Let's remember the old state and try to restore that if anything goes
wrong. While re-onlining can, in general, fail, it's highly unlikely to
happen (usually only when a notifier fails to allocate memory, and these
are rather rare).

This will be used by virtio-mem to offline+remove memory ranges that are
bigger than a single memory block - for example, with a device block
size of 1 GiB (e.g., gigantic pages in the hypervisor) and a Linux memory
block size of 128MB.

While we could compress the state into 2 bit, using 8 bit is much
easier.

This handling is similar, but different to acpi_scan_try_to_offline():

a) We don't try to offline twice. I am not sure if this CONFIG_MEMCG
optimization is still relevant - it should only apply to ZONE_NORMAL
(where we have no guarantees). If relevant, we can always add it.

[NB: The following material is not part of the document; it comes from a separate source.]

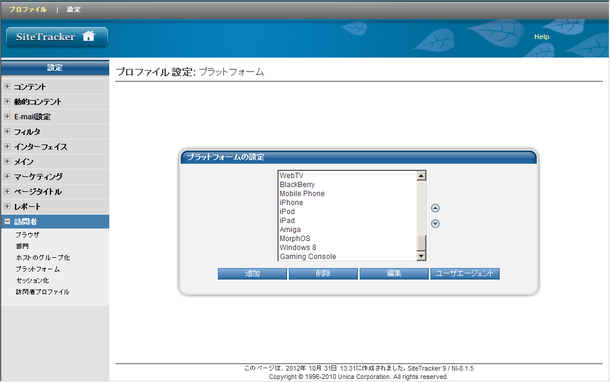Viewport: 610px width, 382px height.
Task: Expand the フィルタ section
Action: [7, 131]
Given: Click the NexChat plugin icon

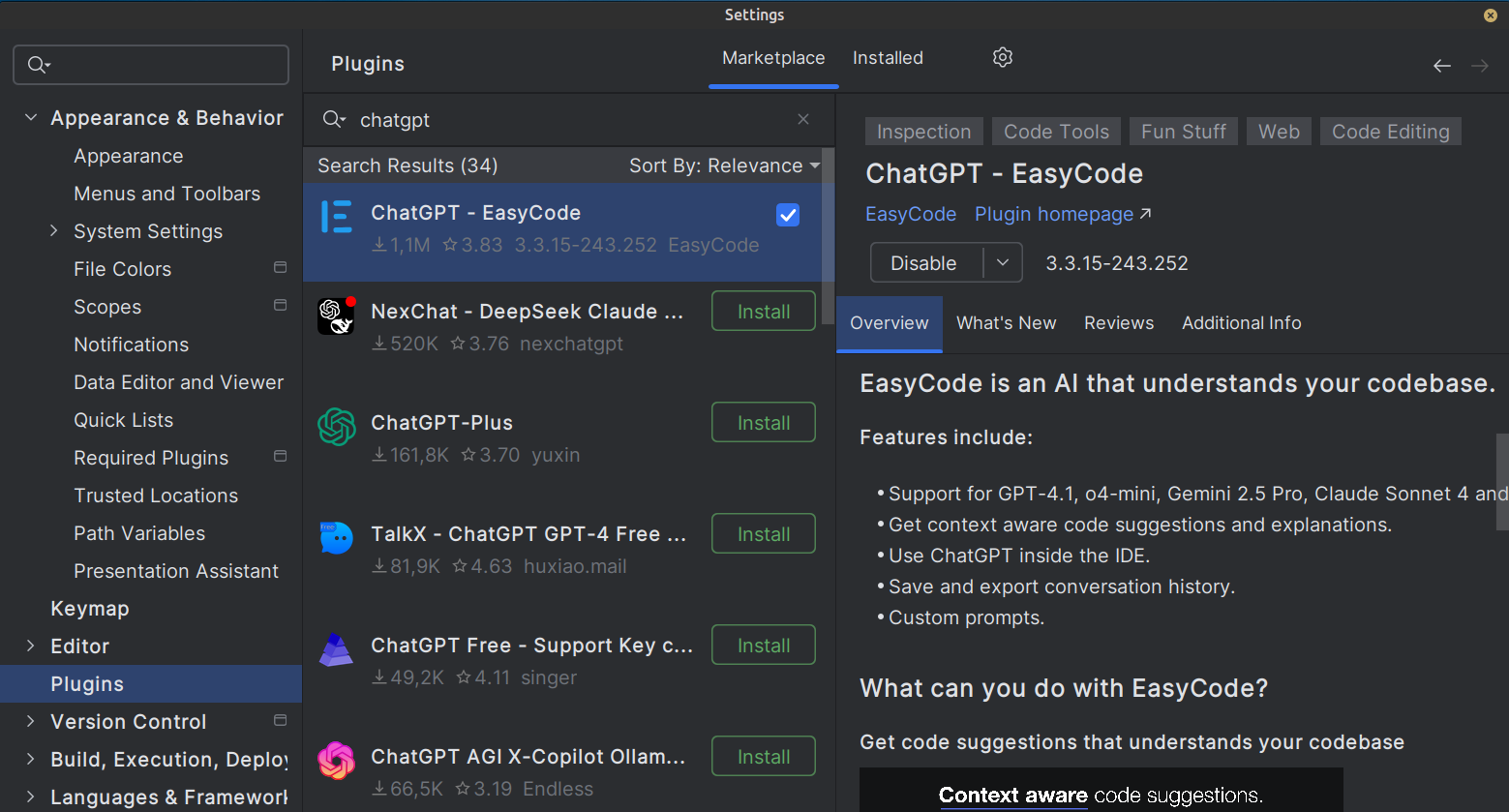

b) acpi_scan_try_to_offline() simply onlines all memory in case
something goes wrong. It doesn't restore previous online type. Let's do
that, so we won't overwrite what e.g., user space configured.

Reviewed-by: Wei Yang <richard.weiyang@linux.alibaba.com>
Cc: "Michael S. Tsirkin" <mst@redhat.com>
Cc: Jason Wang <jasowang@redhat.com>
Cc: Pankaj Gupta <pankaj.gupta.linux@gmail.com>
Cc: Michal Hocko <mhocko@kernel.org>
Cc: Oscar Salvador <osalvador@suse.de>
Cc: Wei Yang <richard.weiyang@linux.alibaba.com>
Cc: Andrew Morton <akpm@linux-foundation.org>
Signed-off-by: David Hildenbrand <david@redhat.com>
---
 mm/memory_hotplug.c | 105 +++++++++++++++++++++++++++++++++++++-------
 1 file changed, 89 insertions(+), 16 deletions(-)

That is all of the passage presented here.